### PROMPT
From the data below, copy exactly the lines that lie between the one holding "Viewport: 338px width, 107px height." and the one holding "The image size is (852, 485).", including both, and nothing more.

===== DATA RECORDS =====

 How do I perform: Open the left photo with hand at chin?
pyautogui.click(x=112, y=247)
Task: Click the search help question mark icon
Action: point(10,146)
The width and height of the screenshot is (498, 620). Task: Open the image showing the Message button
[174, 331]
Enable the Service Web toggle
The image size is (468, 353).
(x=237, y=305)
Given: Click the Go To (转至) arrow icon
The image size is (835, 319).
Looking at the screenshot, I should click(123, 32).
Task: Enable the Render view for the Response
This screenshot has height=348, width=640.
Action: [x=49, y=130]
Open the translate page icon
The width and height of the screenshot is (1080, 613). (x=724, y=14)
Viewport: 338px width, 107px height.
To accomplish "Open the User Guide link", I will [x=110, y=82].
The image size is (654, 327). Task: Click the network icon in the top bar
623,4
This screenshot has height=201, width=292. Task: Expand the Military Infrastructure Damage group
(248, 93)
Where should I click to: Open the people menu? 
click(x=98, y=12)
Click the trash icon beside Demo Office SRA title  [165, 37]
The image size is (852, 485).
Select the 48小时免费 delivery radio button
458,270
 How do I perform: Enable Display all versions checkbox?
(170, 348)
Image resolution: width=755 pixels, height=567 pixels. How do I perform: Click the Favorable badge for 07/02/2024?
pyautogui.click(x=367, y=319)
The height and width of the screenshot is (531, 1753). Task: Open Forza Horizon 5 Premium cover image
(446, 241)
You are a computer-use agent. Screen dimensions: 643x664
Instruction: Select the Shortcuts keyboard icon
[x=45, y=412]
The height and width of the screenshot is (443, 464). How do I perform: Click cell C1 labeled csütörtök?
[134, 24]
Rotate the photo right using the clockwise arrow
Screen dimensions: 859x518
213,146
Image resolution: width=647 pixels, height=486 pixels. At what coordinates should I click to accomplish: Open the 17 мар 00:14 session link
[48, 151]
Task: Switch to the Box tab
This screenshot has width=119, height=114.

=====

### ANSWER FOR THE TASK
Viewport: 338px width, 107px height.
To accomplish "Open the User Guide link", I will [x=110, y=82].
The image size is (654, 327). Task: Click the network icon in the top bar
623,4
This screenshot has height=201, width=292. Task: Expand the Military Infrastructure Damage group
(248, 93)
Where should I click to: Open the people menu? 
click(x=98, y=12)
Click the trash icon beside Demo Office SRA title  [165, 37]
The image size is (852, 485).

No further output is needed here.